When he learned that those people were moving, Major Mike Livingston went to the train.

“I went to the locomotive and knocked on the door … I said, ‘Are you guys OK,’ and they said, ‘yes,’”  Livingston recalled. “I went back to the dangling train car, I saw Lt. McCoy scale up the back of the semitrailer like Spider Man, so I thought I would go the same way.”

Livingston made it into the train and found a woman shaken up. Her husband and 8-year-old daughter were trapped in the bathroom.

The woman’s mother was also on board with a broken collarbone. McCoy helped bring the injured woman to safety as Livingston talked to the father.

“Superman here [McCoy] got in as I was trying to open the door,” Livingston said. “[McCoy] started banging the door so hard I thought he was going to break his kneecap. That door would not budge, trying to get that father and daughter out.”

The father and daughter were OK, but the two service members did not have the tools to open the door; later emergency crews would come to their aid.

While the first responders started to arrive on scene, McCoy and Livingston created a system to get other people off the train cars.

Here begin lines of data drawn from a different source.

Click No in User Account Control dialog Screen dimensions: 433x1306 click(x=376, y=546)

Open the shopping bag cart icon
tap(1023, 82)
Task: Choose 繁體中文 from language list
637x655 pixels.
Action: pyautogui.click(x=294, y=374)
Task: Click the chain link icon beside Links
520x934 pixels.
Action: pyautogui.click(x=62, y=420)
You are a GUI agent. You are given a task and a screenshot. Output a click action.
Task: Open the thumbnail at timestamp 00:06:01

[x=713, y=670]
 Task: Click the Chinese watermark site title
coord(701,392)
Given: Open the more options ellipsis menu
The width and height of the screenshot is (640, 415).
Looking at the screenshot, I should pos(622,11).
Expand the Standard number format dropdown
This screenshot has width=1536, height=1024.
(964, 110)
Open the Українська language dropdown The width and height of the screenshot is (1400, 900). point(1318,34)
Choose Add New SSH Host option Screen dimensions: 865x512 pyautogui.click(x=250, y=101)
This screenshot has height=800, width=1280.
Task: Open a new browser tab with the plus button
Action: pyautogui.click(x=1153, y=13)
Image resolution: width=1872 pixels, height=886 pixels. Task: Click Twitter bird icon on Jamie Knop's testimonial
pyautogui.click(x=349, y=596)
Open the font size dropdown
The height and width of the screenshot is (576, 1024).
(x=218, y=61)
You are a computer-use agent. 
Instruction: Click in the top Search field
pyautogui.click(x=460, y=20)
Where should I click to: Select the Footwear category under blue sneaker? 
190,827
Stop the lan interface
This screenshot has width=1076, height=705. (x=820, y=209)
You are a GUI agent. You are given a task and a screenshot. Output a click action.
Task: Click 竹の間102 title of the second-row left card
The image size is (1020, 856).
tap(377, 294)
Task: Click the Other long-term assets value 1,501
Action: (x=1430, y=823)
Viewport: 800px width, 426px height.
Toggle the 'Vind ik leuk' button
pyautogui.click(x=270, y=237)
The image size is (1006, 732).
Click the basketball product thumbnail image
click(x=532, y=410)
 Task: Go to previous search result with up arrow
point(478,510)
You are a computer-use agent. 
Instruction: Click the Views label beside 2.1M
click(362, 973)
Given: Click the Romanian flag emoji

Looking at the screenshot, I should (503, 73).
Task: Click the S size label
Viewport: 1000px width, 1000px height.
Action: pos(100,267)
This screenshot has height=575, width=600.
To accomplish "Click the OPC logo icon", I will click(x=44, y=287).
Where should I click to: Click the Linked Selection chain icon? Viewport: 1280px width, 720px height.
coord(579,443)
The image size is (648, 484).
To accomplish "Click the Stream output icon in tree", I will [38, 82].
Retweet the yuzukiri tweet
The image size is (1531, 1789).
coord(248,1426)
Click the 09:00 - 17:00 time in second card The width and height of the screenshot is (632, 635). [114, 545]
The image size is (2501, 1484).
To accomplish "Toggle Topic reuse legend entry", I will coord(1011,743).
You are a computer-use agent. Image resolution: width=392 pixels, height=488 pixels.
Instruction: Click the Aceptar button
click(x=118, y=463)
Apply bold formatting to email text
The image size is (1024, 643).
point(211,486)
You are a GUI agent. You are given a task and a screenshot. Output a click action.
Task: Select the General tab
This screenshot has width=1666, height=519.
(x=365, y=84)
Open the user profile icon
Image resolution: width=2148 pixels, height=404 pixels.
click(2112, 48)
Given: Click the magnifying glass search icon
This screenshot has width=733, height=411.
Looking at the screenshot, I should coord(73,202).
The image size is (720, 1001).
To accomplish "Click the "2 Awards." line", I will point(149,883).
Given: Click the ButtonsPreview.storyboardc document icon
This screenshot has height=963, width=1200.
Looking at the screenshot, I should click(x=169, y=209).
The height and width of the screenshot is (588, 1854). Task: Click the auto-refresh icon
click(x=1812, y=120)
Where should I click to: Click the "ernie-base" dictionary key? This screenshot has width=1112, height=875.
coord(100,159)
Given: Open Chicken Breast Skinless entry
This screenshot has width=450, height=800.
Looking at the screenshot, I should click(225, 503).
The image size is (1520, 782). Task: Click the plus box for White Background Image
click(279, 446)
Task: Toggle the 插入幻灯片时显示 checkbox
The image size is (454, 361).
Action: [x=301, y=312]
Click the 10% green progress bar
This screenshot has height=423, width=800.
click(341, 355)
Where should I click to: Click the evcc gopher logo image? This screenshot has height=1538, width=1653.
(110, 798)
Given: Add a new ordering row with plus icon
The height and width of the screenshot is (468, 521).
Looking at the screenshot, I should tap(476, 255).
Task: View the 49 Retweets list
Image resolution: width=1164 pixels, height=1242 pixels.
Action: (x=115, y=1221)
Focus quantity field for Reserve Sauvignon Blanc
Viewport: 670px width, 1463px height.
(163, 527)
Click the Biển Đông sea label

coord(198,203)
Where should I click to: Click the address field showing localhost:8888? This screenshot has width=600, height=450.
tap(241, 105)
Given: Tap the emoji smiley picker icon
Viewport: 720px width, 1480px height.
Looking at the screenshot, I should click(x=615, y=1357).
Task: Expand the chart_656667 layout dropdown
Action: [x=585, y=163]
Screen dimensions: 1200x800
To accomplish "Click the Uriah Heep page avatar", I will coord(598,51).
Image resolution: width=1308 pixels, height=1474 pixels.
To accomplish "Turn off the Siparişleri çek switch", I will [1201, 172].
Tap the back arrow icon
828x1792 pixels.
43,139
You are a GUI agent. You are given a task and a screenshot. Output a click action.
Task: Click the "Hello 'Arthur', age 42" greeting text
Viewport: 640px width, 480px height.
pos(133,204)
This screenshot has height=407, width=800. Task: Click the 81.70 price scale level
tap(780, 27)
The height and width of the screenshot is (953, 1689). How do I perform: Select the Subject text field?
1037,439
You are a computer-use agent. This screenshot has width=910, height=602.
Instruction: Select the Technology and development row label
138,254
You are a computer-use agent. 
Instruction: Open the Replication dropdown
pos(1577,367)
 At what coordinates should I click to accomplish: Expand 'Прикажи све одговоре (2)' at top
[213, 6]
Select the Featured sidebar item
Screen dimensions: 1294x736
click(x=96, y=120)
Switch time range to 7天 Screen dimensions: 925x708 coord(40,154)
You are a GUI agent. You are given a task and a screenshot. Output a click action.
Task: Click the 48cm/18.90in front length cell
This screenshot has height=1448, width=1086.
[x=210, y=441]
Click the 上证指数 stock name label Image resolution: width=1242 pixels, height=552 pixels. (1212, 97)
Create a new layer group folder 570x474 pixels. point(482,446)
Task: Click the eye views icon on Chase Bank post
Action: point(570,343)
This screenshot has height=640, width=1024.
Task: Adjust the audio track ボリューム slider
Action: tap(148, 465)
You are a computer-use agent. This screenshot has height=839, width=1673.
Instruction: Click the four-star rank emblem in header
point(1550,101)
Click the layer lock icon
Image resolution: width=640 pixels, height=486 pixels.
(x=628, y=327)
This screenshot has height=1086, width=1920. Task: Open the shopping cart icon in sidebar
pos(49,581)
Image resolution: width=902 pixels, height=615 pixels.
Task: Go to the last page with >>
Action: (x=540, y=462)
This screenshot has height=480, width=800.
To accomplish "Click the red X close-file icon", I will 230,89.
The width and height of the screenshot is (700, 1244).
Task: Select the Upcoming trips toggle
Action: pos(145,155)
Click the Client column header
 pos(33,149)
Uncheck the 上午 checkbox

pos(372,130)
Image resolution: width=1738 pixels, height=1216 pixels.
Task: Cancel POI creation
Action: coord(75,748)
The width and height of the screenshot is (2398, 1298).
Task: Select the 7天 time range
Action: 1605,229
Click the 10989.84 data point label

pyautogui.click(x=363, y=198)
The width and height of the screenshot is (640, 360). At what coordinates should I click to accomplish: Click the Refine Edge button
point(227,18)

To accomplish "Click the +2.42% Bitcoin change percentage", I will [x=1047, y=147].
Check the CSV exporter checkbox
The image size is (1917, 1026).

That’s when Lt. Col. Chris Sloan came aboard, saw McCoy in a physical training uniform, and introduced himself. Sloan had seen the crash while driving and climbed the semi like a ladder to get onto the train cars.

“They weren’t going to depart each others’ sides. It was very important that they were together,” said Sloan. “All we could see was her hip and a broken leg. We talked to her, we pulled her out, inch by inch, until we could get her to sit up. Then she took a breath and said, ‘I’m going to be OK.’”

The woman was well enough to walk on one leg, but because of how the train lay, three people had to help her.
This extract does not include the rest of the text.